* [Problem description] If a line below contains the word "Titanium", count it. Please give the total and nothing else.
Record set Start Marker
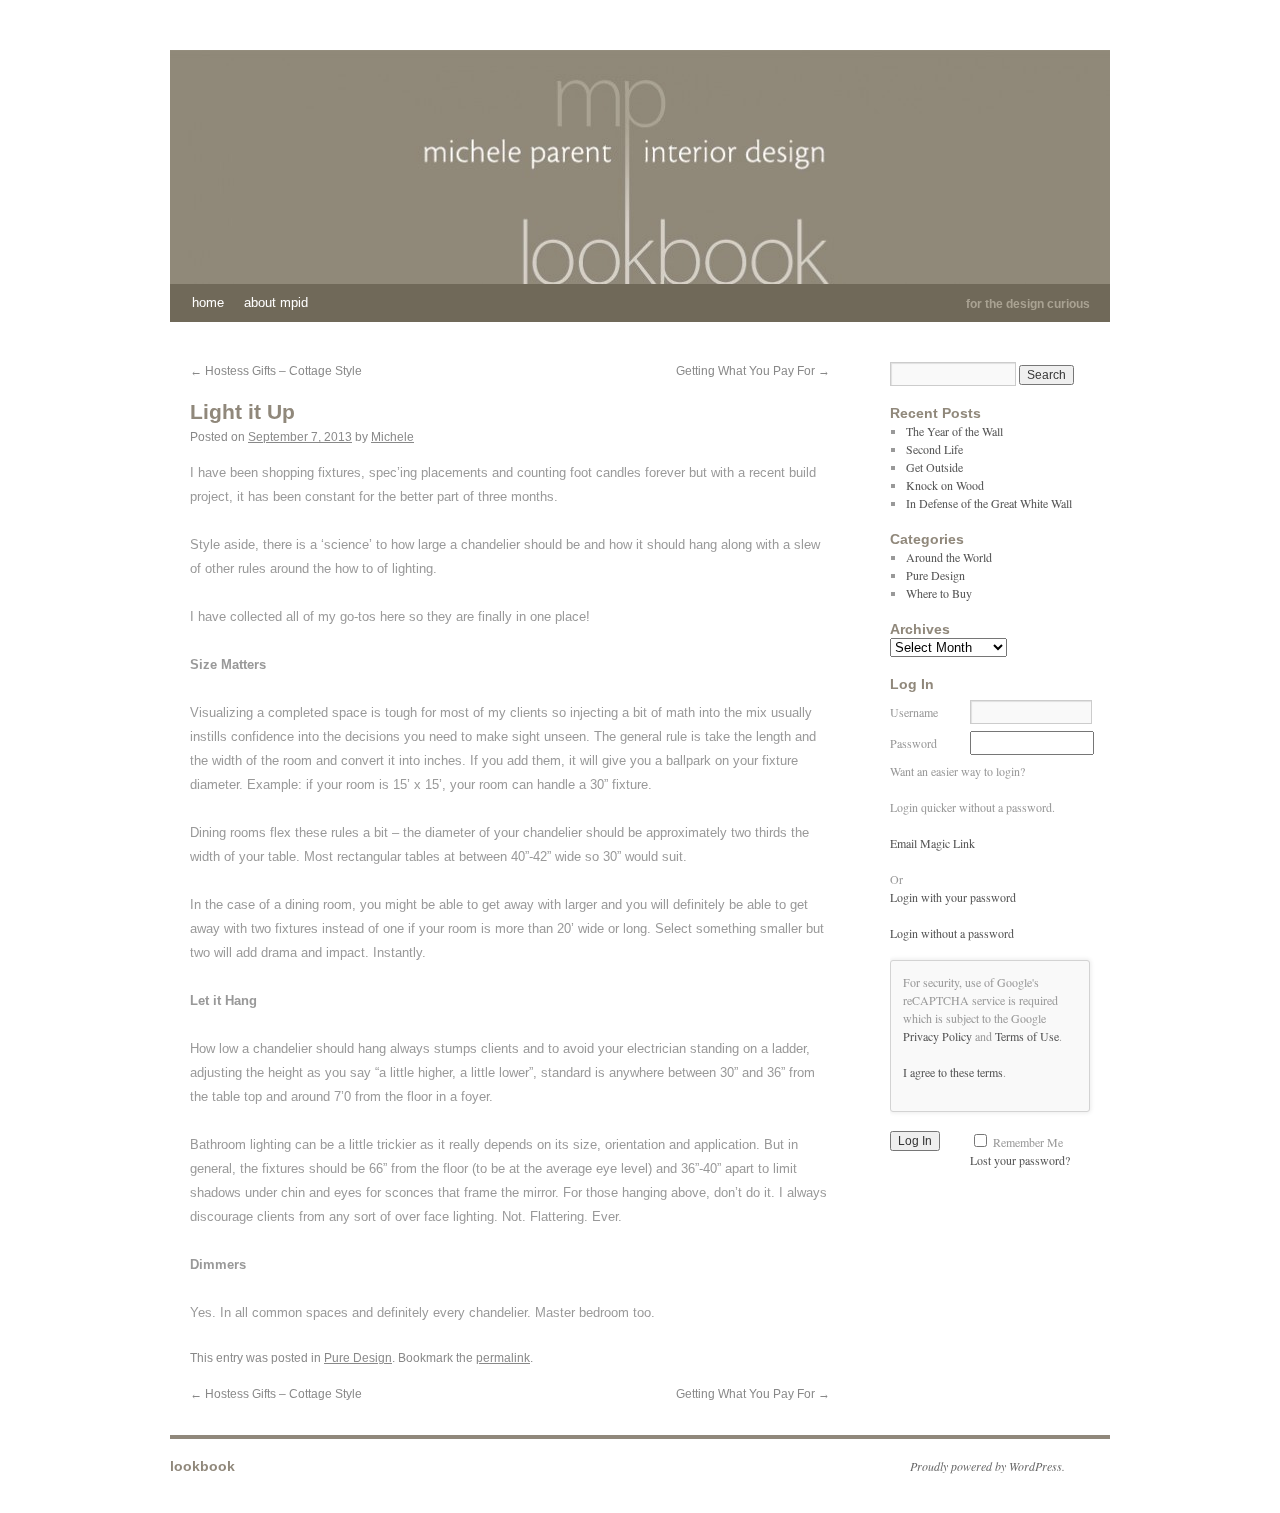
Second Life (934, 449)
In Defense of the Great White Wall (989, 503)
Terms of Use (1027, 1036)
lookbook (202, 1466)
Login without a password (952, 933)
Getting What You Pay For (753, 371)
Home (208, 302)
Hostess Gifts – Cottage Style (276, 371)
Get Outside (934, 467)
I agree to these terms (953, 1072)
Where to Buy (939, 593)
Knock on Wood (945, 485)
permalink (503, 1358)
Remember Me (1028, 1142)
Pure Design (358, 1358)
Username (914, 712)
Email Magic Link (932, 843)
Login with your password (953, 897)
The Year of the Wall (954, 431)
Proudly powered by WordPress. (987, 1466)
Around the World (949, 557)
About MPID (276, 302)
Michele (392, 437)
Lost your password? (1020, 1160)
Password (913, 743)
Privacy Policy (937, 1036)
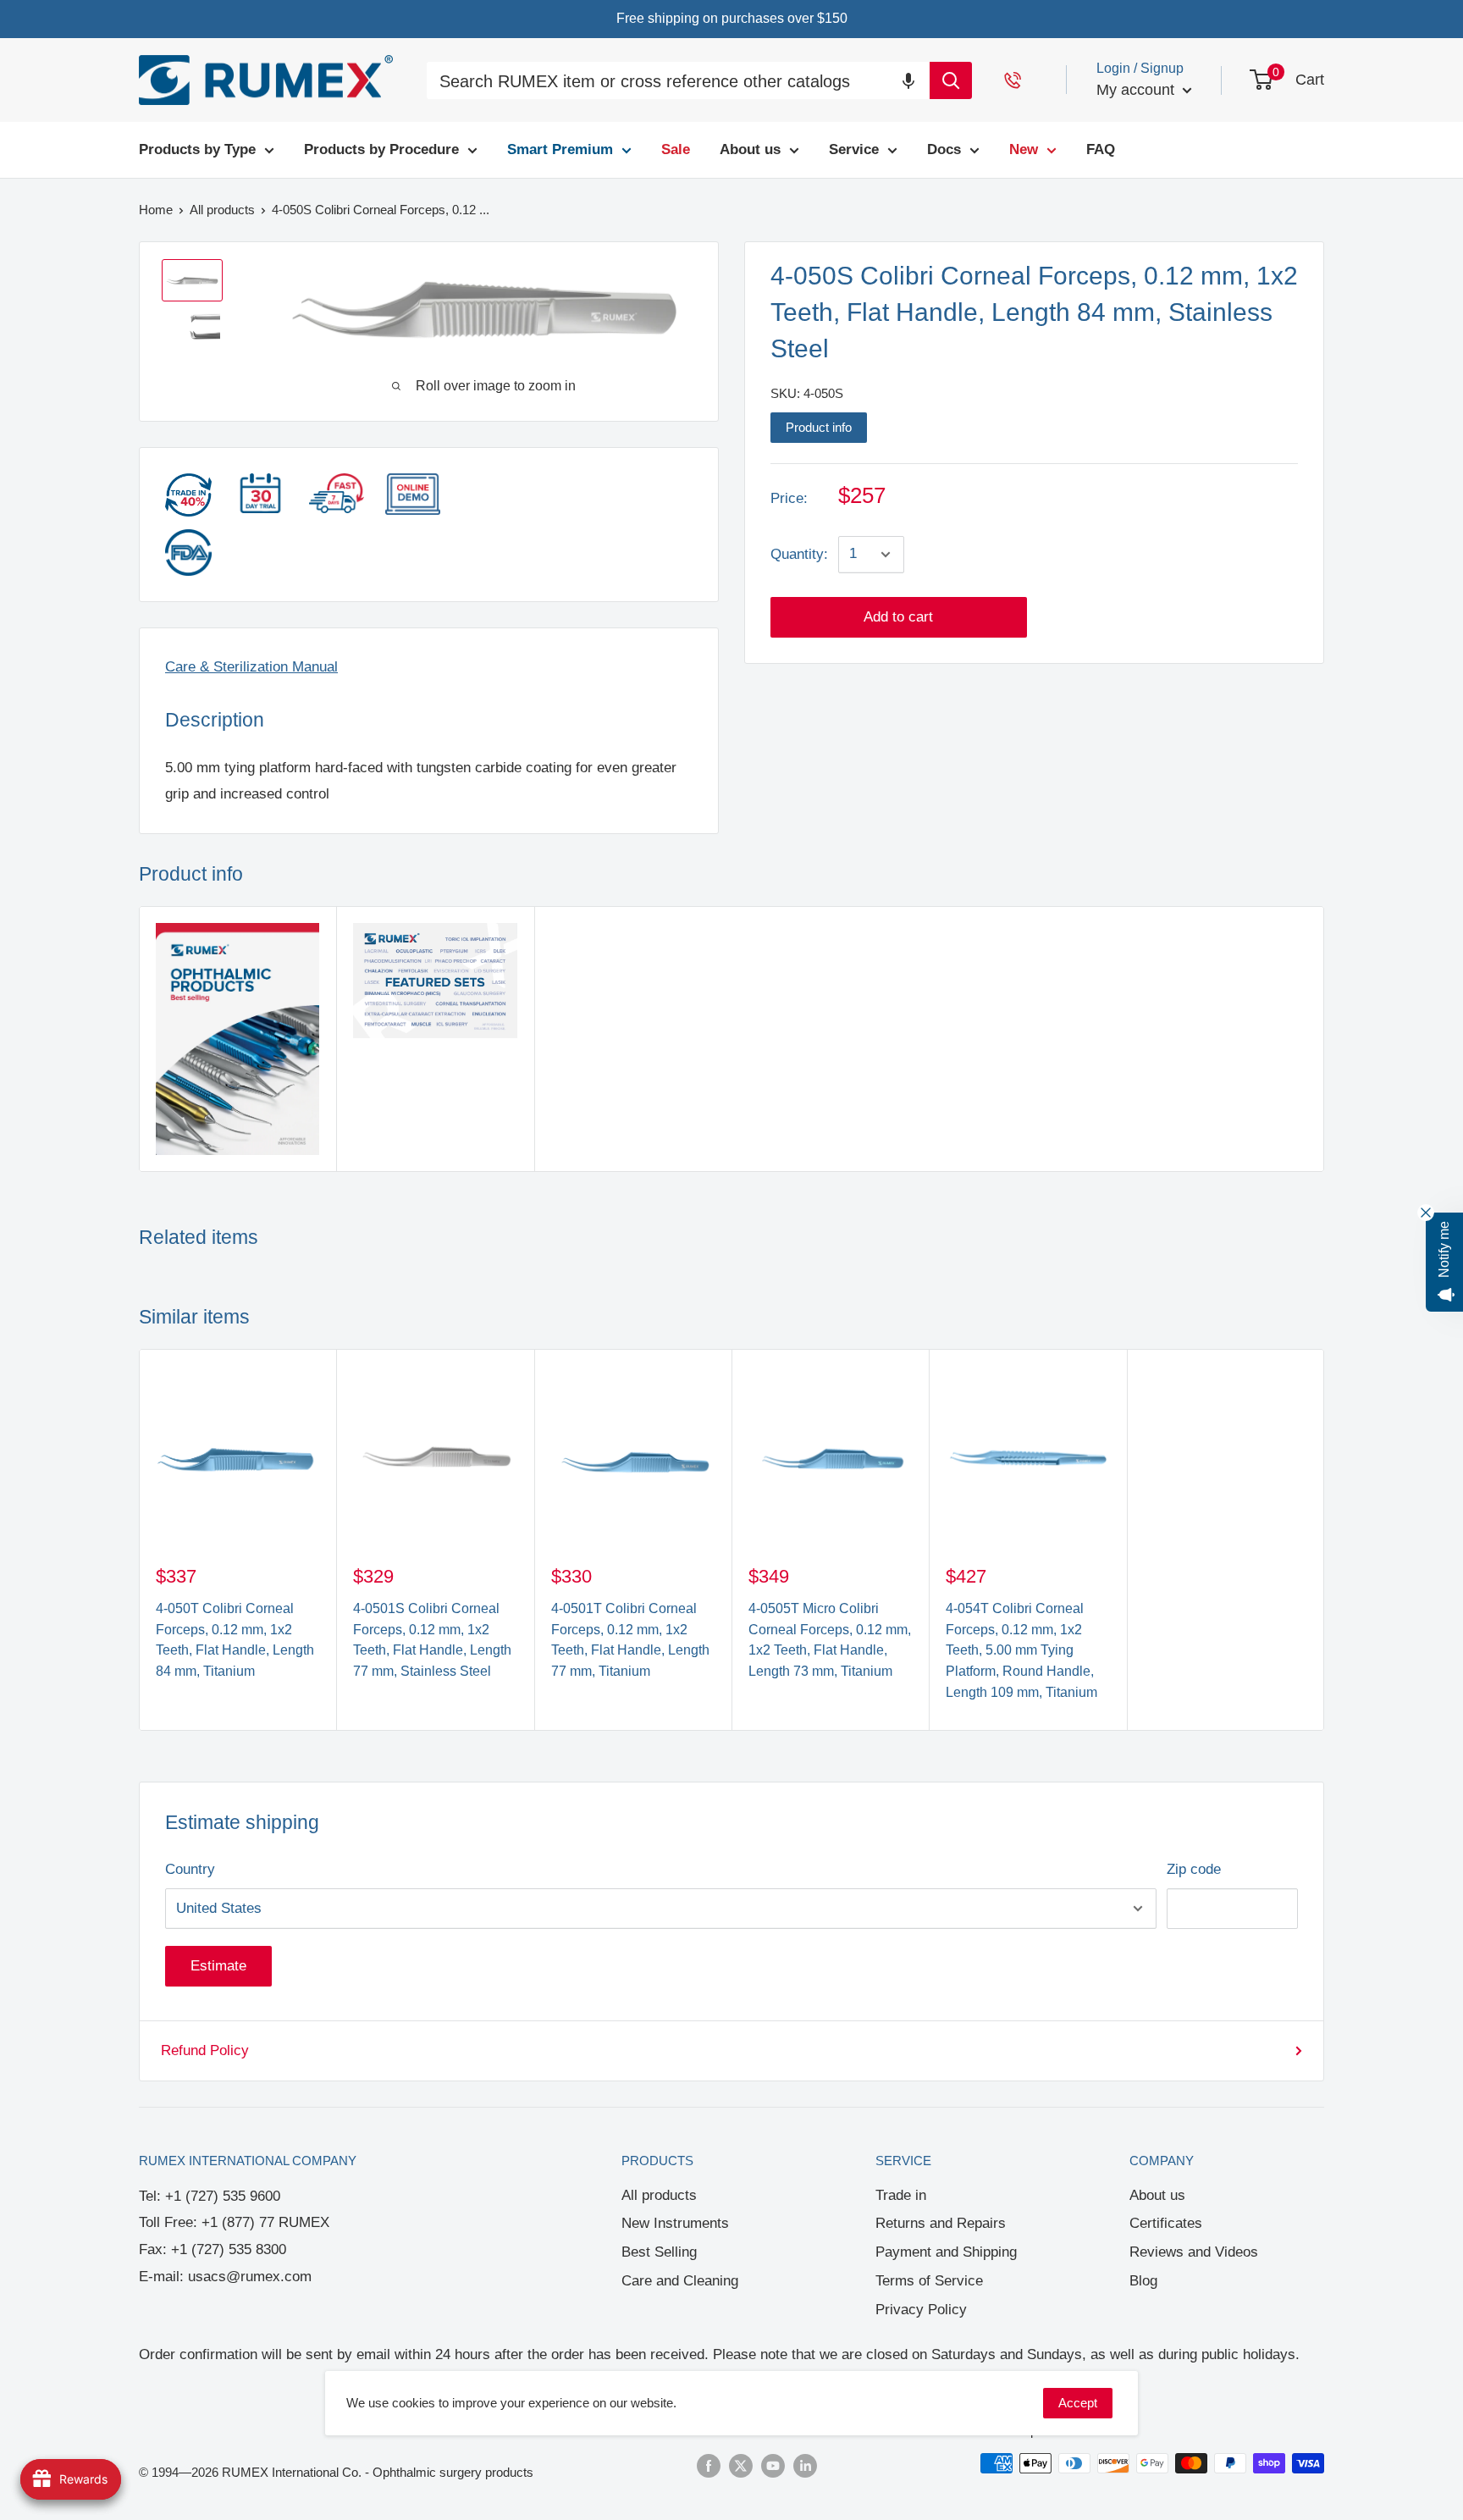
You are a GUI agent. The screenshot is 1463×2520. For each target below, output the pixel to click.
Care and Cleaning (679, 2281)
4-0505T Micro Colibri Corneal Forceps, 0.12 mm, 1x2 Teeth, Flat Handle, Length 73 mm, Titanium (829, 1639)
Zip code (1194, 1869)
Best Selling (659, 2252)
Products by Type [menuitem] (197, 149)
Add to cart (898, 617)
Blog (1143, 2281)
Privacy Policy (921, 2310)
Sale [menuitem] (675, 149)
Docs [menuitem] (944, 149)
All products (659, 2195)
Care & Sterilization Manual (251, 667)
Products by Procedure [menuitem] (381, 149)
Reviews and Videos (1193, 2252)
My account (1137, 89)
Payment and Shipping (946, 2252)
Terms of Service (929, 2281)
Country (190, 1869)
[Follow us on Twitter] (741, 2465)
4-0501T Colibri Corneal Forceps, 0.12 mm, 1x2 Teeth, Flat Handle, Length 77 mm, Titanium (630, 1639)
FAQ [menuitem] (1100, 149)
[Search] (951, 80)
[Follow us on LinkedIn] (805, 2465)
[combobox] (678, 82)
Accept (1077, 2403)
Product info (819, 427)
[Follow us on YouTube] (773, 2465)
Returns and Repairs (940, 2223)
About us (1157, 2195)
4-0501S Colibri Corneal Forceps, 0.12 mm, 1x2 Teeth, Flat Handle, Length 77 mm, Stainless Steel (432, 1639)
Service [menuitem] (854, 149)
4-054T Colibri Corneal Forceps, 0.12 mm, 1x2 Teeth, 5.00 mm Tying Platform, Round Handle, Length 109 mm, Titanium (1021, 1650)
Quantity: (799, 554)
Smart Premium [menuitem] (560, 149)
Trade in (900, 2195)
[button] (908, 80)
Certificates (1165, 2223)
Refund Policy (205, 2050)
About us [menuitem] (750, 149)
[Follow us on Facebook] (708, 2465)
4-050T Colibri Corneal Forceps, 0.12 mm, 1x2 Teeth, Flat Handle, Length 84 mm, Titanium (235, 1639)
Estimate (218, 1966)
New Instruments (675, 2223)
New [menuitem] (1023, 149)
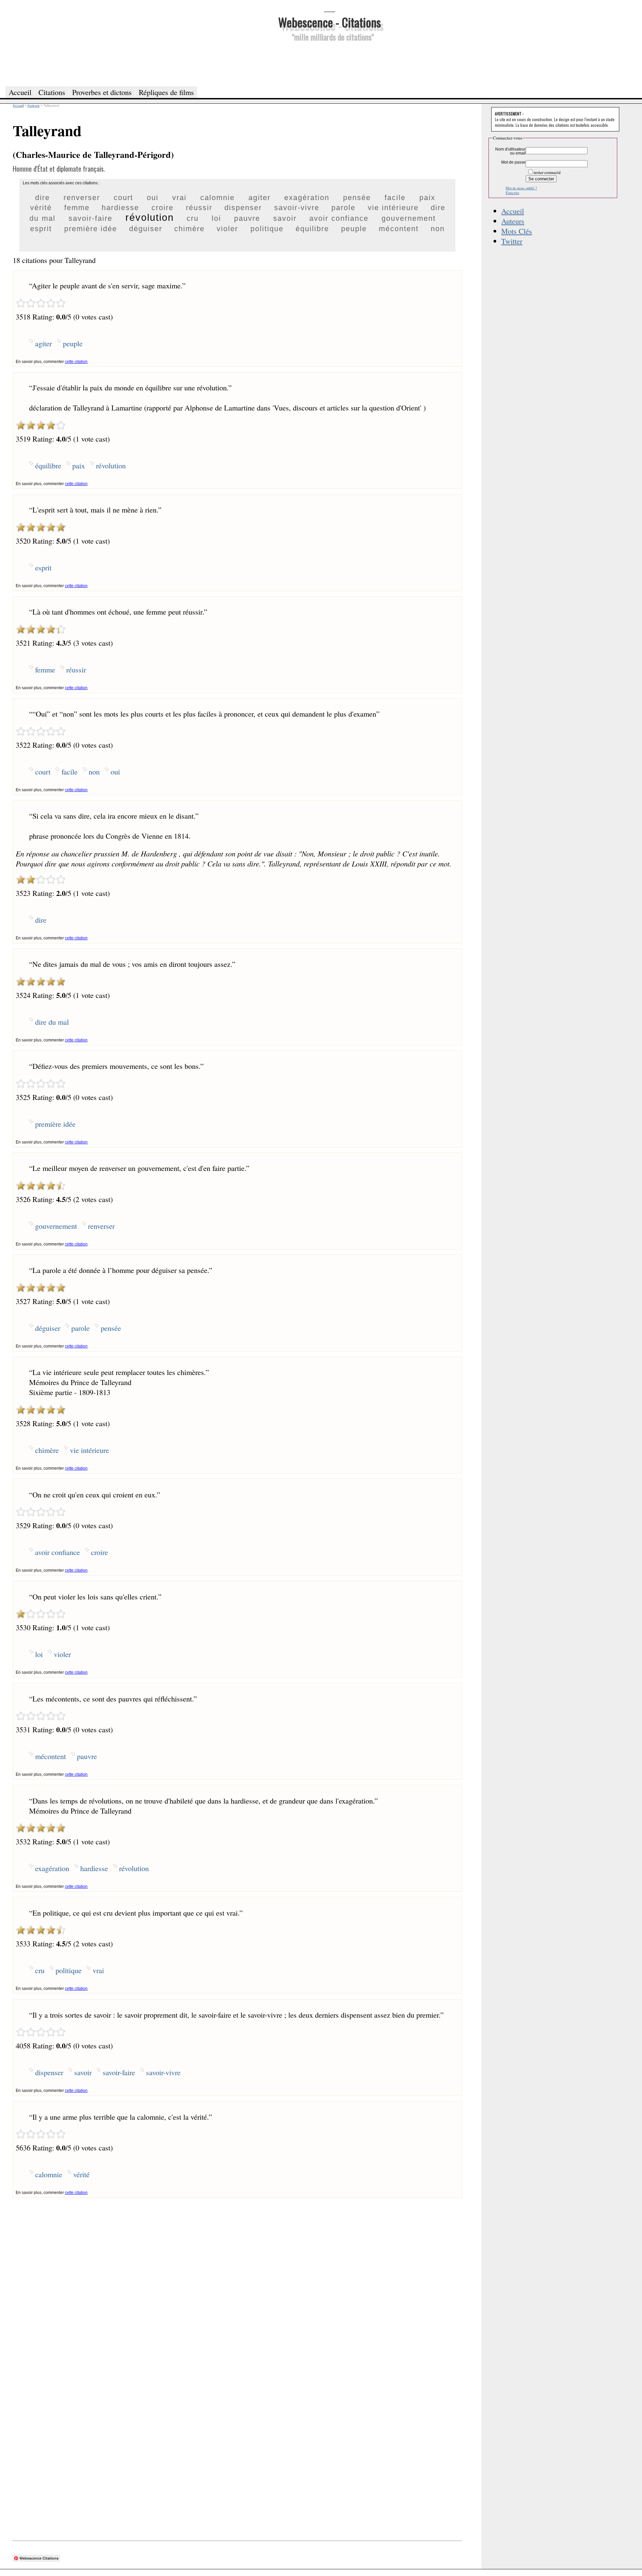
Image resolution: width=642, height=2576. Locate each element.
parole (343, 207)
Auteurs (512, 221)
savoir (285, 218)
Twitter (511, 241)
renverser (82, 197)
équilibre (312, 228)
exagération (306, 197)
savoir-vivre (296, 207)
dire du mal (52, 1022)
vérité (41, 207)
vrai (179, 197)
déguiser (145, 228)
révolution (149, 217)
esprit (41, 228)
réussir (199, 207)
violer (227, 228)
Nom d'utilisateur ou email (510, 151)
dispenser (243, 207)
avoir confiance (338, 218)
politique (267, 228)
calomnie (217, 197)
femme (77, 207)
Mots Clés (516, 231)
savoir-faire (90, 218)
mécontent (399, 228)
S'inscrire (512, 192)
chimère (189, 228)
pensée (357, 197)
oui (152, 197)
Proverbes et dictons (102, 92)
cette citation (76, 361)
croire (162, 207)
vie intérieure (393, 207)
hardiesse (120, 207)
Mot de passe (513, 162)
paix (427, 197)
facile (395, 197)
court (123, 197)
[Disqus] (237, 2281)
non (438, 228)
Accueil (512, 211)
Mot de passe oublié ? (521, 188)
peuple (354, 228)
Record set End Marker
* [Exercise solution] 4